**TASK BRIEF**.
Please reproduce, word for word, the stretch of the inner product question below from "If $f(x)$, $\phi_n(x)" through "functions on $[a,b]$.".

--- START EXTRACT PROVIDED ---

If $f(x)$, $\phi_n(x) \in \mathbb{C}$, $\;\;-\infty<a<x<b<\infty$ and
$$\langle f, \phi_n\rangle = \int_a^b f(x)\overline{\phi_n(x)}\;dx,$$
then why does:
$$\overline{\langle f, \phi_n\rangle }\langle f, \phi_n\rangle = |\langle f, \phi_n\rangle|^2,$$
that is:
$$\overline{\langle f, \phi_n\rangle }\langle f, \phi_n\rangle = \int_a^b \overline{f(x)}\phi_n(x)\;dx\int_a^b f(x)\overline{\phi_n(x)}\;dx $$
$$ = \left| \int_a^b f(x)\overline{\phi_n(x)}\;dx \right|^2 = |\langle f, \phi_n\rangle|^2.$$
The function $\phi_n(x)$ belongs to an orthonormal set in $L^2(a,b)$, which is the space of square-integrable functions on $[a,b]$.

--- END EXTRACT PROVIDED ---
--- START EXTRACTED MATERIAL ---

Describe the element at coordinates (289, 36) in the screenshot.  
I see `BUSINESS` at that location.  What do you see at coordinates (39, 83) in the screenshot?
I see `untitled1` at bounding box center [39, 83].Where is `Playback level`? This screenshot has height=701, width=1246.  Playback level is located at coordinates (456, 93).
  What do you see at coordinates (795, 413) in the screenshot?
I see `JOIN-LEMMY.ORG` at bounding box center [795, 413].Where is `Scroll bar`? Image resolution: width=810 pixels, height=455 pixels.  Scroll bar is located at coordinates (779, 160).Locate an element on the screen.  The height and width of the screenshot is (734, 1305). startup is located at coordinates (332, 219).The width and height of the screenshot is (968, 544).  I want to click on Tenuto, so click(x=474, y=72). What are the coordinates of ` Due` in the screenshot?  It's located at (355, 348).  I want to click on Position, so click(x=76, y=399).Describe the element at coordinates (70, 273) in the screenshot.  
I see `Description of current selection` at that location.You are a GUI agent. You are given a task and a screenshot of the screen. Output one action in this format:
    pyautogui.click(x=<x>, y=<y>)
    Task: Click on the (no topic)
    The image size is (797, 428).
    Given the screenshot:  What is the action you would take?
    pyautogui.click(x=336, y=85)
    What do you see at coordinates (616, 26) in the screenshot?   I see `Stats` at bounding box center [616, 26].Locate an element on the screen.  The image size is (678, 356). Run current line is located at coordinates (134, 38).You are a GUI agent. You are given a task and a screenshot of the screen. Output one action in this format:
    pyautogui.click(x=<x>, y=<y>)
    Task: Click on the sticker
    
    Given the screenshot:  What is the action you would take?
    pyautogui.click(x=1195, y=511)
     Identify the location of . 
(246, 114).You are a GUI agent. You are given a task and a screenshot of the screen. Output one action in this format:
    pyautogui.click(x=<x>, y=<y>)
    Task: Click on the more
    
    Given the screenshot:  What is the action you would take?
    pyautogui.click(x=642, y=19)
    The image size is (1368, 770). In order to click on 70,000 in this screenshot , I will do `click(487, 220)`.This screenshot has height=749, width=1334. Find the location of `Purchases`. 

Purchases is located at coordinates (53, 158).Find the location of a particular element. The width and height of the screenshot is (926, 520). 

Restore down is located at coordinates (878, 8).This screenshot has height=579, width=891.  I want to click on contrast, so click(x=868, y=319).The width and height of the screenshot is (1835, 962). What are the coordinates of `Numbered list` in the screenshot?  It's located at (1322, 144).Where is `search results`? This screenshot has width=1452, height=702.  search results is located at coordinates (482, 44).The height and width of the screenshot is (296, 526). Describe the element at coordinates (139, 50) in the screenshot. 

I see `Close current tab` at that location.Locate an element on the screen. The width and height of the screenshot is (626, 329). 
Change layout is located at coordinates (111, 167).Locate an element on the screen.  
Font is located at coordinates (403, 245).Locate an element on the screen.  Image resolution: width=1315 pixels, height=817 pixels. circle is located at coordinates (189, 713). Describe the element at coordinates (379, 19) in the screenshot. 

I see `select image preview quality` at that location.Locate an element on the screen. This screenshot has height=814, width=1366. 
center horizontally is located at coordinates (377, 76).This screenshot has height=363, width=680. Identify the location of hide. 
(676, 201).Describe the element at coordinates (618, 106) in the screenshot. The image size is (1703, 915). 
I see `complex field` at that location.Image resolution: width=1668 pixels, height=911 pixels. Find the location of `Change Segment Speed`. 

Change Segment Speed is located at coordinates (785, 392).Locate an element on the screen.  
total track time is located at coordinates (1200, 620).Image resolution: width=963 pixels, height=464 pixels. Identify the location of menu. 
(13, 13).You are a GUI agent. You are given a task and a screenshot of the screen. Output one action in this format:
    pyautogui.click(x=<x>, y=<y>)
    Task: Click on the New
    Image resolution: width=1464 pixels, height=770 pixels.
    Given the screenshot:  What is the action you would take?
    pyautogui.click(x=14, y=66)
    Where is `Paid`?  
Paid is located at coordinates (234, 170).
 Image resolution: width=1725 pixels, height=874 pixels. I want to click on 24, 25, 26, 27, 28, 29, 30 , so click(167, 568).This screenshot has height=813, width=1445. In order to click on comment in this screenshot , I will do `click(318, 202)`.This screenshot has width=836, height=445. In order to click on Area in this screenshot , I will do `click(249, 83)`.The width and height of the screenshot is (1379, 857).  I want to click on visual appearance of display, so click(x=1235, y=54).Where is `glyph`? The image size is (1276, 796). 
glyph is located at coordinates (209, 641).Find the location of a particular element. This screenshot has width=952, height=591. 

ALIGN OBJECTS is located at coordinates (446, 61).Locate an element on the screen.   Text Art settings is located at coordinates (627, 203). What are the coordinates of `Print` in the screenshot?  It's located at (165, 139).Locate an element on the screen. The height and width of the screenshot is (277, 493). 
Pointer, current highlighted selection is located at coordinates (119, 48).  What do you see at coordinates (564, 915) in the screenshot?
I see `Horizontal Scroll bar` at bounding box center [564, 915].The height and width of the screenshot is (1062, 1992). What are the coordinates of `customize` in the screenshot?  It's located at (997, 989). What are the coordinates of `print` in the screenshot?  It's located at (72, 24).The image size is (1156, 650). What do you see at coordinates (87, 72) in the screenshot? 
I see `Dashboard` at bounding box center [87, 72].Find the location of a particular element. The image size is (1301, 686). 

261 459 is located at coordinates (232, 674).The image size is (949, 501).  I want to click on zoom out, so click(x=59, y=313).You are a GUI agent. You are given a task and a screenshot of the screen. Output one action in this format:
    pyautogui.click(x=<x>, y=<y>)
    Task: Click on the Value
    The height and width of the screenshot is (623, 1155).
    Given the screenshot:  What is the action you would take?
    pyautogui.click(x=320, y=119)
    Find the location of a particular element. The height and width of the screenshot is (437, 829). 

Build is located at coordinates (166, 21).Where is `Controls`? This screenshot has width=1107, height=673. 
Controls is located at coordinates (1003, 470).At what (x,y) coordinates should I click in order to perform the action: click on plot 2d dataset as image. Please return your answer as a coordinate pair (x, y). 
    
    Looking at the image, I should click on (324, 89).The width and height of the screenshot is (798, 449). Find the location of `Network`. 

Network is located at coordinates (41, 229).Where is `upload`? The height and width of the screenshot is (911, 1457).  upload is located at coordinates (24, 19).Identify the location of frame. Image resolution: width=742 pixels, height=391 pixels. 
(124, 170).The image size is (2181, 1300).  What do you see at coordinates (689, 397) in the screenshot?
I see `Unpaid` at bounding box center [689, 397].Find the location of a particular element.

--- END EXTRACTED MATERIAL ---

**WRITTEN REPLY**.
If $f(x)$, $\phi_n(x) \in \mathbb{C}$, $\;\;-\infty<a<x<b<\infty$ and
$$\langle f, \phi_n\rangle = \int_a^b f(x)\overline{\phi_n(x)}\;dx,$$
then why does:
$$\overline{\langle f, \phi_n\rangle }\langle f, \phi_n\rangle = |\langle f, \phi_n\rangle|^2,$$
that is:
$$\overline{\langle f, \phi_n\rangle }\langle f, \phi_n\rangle = \int_a^b \overline{f(x)}\phi_n(x)\;dx\int_a^b f(x)\overline{\phi_n(x)}\;dx $$
$$ = \left| \int_a^b f(x)\overline{\phi_n(x)}\;dx \right|^2 = |\langle f, \phi_n\rangle|^2.$$
The function $\phi_n(x)$ belongs to an orthonormal set in $L^2(a,b)$, which is the space of square-integrable functions on $[a,b]$.